REQUIREMENT> Could you return every record below exactly as it stands, leaving out the pictures?

DATA>
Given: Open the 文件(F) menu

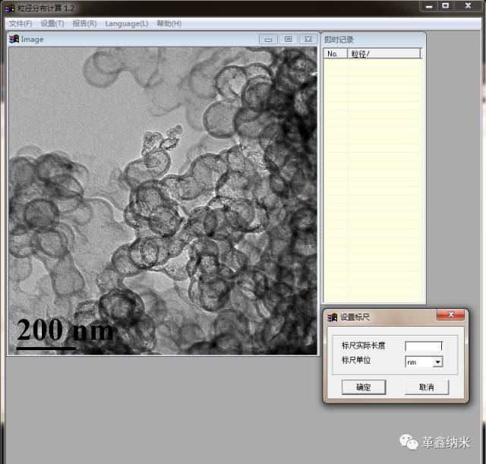Looking at the screenshot, I should click(x=21, y=24).
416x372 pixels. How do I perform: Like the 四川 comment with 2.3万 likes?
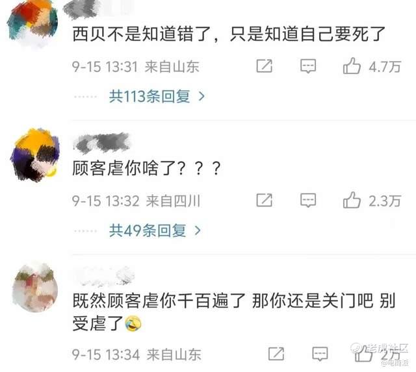click(352, 200)
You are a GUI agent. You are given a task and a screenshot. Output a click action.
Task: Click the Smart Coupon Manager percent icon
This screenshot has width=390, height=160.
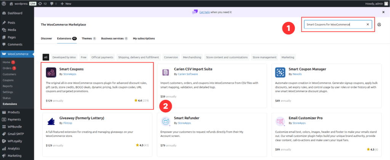coord(280,72)
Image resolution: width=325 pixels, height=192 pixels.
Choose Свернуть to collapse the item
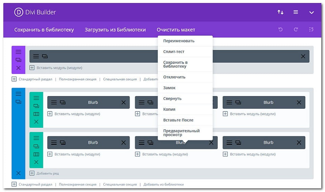(172, 99)
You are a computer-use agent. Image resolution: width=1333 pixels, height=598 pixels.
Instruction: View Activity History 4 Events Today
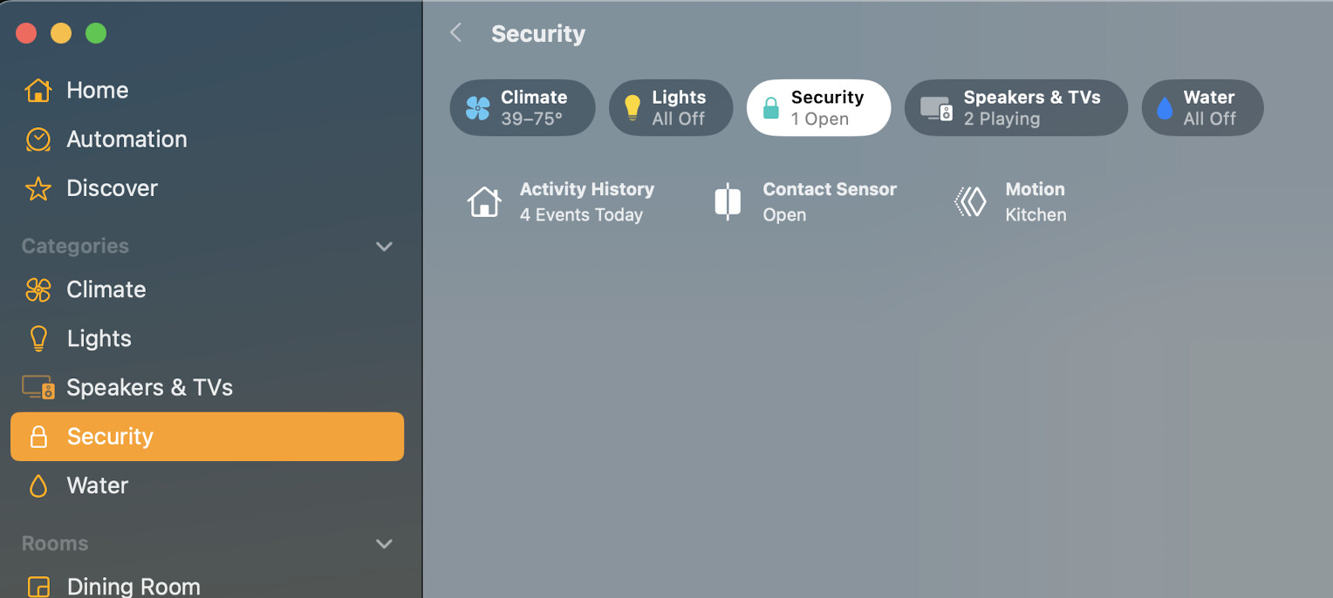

EXERCISE OUTPUT>
Given: Open the 文件(F) menu

Looking at the screenshot, I should click(x=21, y=24).
416x372 pixels. How do I perform: Like the 四川 comment with 2.3万 likes?
click(352, 200)
You are a GUI agent. You are given a task and a screenshot. Output a click action.
Task: Click the Smart Coupon Manager percent icon
This screenshot has width=390, height=160.
coord(280,72)
Image resolution: width=325 pixels, height=192 pixels.
Choose Свернуть to collapse the item
(172, 99)
You are a computer-use agent. Image resolution: width=1333 pixels, height=598 pixels.
Instruction: View Activity History 4 Events Today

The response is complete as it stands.